Royal Society of NSW News & Events

Royal Society of NSW News & Events

Society Fellow, Alison Bashford, named as a 2021 Dan David Prize Laureate

Professor Alison BashfordThe Council of the Royal Society of NSW warmly congratulates one of its Fellows, ARC Laureate Professor Alison Bashford FRSN FAHA FRHistS of UNSW (Sydney), on being named as a 2021 Dan David Prize Laureate.  Professor Bashford is the Director of the Laureate Centre for History & Population at UNSW Arts, Design & Architecture, and was the 2020 winner of the Royal Society of NSW History and Philosophy of Science Prize.

The Dan David Prize is a prestigious international prize, which annually makes three awards of US$1 million each for achievements having an outstanding scientific, technological, cultural or social impact on our world. Each year fields are chosen within the three Time Dimensions — Past, Present and Future. The total purse of $US3 million makes this prestigious prize also one of the highest valued awards internationally.

Professor Bashford is one of three international scholars who have received Laureates in the category Past: History of Health and Medicine.—with the other two being Professor Katharine Park (Harvard University) and Professor Keith Wailoo (Princeton University). 

Dr Anthony Fauci, Director of the US National Institute of Allergy and Infectious Diseases (NIAID) was awarded the Present: Public Health prize, while pioneers of an anti-cancer immunotherapy, Professor Zelig Eshhar (Weizmann Institute of Science and the Tel Aviv Sourasky Medical Center), Professor Carl June (University of Pennsylvania) and Dr Steven Rosenberg (National Cancer Institute in Bethesda, Maryland) were named as Laureates in the Future: Molecular Medicine category.

The citation for Professor Bashford’s Laureate notes that she has contributed immensely to the history of medicine and science by connecting it with global history and environmental history into new assessments of the modern world, from the 18th to the 20th centuries. Laureate Professor of History at the University of New South Wales, Sydney, Australia and Director of the Laureate Centre for History & Population, and Honorary Fellow, Jesus College, Cambridge, Bashford’s work is unusually expansive across geographies, topics, and periods.
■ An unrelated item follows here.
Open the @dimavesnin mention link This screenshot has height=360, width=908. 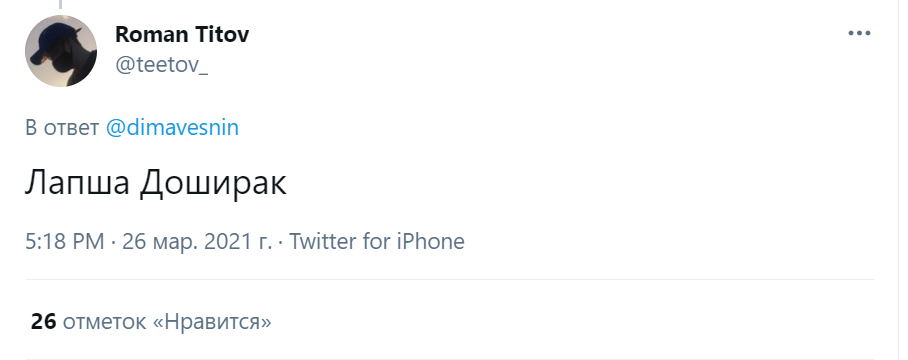[172, 127]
She has led global discussion about the history of health and medicine in four major areas: quarantine and medico-legal border control; population and eugenics; the links between colonial and world health; and gender and health as a key driver of modern world history. In all these areas, Bashford’s books, articles and public discussion offer large-scale and integrated analyses of how the twenty first century world came to be.

Her longstanding historical work on quarantine and infectious disease has been a major resource in the context of the coronavirus pandemic. Bashford brings together scholars from across the world, and across many disciplines, to consider how the past and present fold together. When biosecurity threats of SARS, anthrax, and avian influenza suddenly amplified political insecurity in the early 2000s, she convened leading thinkers quickly, producing a trio of books that have deepened our understanding of that complex global moment, unexpectedly renewed with the emergence of Covid-19.

Throughout her work on eugenics, Bashford has eschewed an obvious exposé history. She has been far more driven to understand how and why it flourished amongst progressivists, modernists, and reformers, and how, counter-intuitively, some anti-racists and anti-colonials also pursued eugenics. Perhaps her most original contribution has been to analyze eugenics within twentieth-century conceptions of “freedom” and “duty,” along with coercion and force. Her work has linked the practice of eugenics to the emergence of a global liberal and neo-liberal order, as much as to the history of fascism to which it is typically connected.